_Given passage:_
▬▬▬

There's a Surprisingly Tasty Burger Joint Hiding in the Most Remote Town in the Western Hemisphere

It's worth the two-week round trip.

What it’s like to eat and drink in the most remote town in the Western Hemisphere/how to get here too

The East Coast of Greenland is a region characterized by colossal natural wonder. Encircling its coastline are the world’s largest fjords, bespangled with icebergs the size of Madison Square Garden. They are bound by granite cliffs rivaling those of Yosemite, topped by crags soaring skyward like the pinnacles of Patagonia. It’s all impossibly far-flung. In fact, Ittoqqortoormiit—one of the only settlements along its shores—is commonly regarded as the most remote inhabited community in the Western Hemisphere. It also happens to be home to one hell of a good hamburger. 

“Our only restaurant in town is a friendly neighborhood spot specializing in burgers, fries, sodas, and hotdogs,” says Niels Rasmussen, a tour guide for Hurtigruten Expeditions, one of the few cruise lines floating people to this part of the planet. “Although you wouldn’t expect it from the nondescript exterior, it’s a pretty straightforward burger joint.”

▬▬▬

_Dataset:_

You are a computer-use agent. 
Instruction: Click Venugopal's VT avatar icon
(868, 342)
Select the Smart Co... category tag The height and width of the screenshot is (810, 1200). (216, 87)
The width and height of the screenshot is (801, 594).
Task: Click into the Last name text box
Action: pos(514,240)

▬▬▬

_Short task A:_
In one to three sentences, explain why the Greenland burger article calls the East Coast of Greenland a region of colossal natural wonder.
_Short task B:_
Carry on the article about the Greenland burger joint, starting right after its last sentence.
The records have nothing to do with what follows.

_Right answer A:_
Its coastline is ringed by the world's largest fjords, which are scattered with icebergs the size of Madison Square Garden. These fjords are bound by granite cliffs rivaling Yosemite's, topped by crags that soar like the pinnacles of Patagonia.

_Right answer B:_
In fact, everything about the place is pretty straightforward — from its concise menu to its very name, Orormersiardarpi, which means “the place to get a bite” in Eastern Greenlandic dialect. It’s been a welcome addition to the town since opening earlier in the year, earning five stars across the board in its three Google reviews. One of those reviewers even claims it has “the best ice water in the world.” Thanks for weighing in, NakedPeekaBoo.

Rasmussen, for his part, is more impressed by the greasy, on-the-go patties. Growing up in Ittoqqortoormiit, fast food had a far different meaning. "We cook anything we can catch, and we are a hunting community, so we don't do anything fancy," he explains. "But the meats we get are filled with flavor. Muskox and polar bear are my favorites," he adds with a laugh.  

While you won't find any polar bear burgers at Orormersiardarpi, you will most certainly receive service with a smile. In this quaint village of some 450 year-round residents, outsiders invariably feel welcomed within one big family, which is especially true for Rasmussen whenever he finds himself at this hip eatery. "Mette, the owner, is actually my grand-cousin, funny enough," he admits.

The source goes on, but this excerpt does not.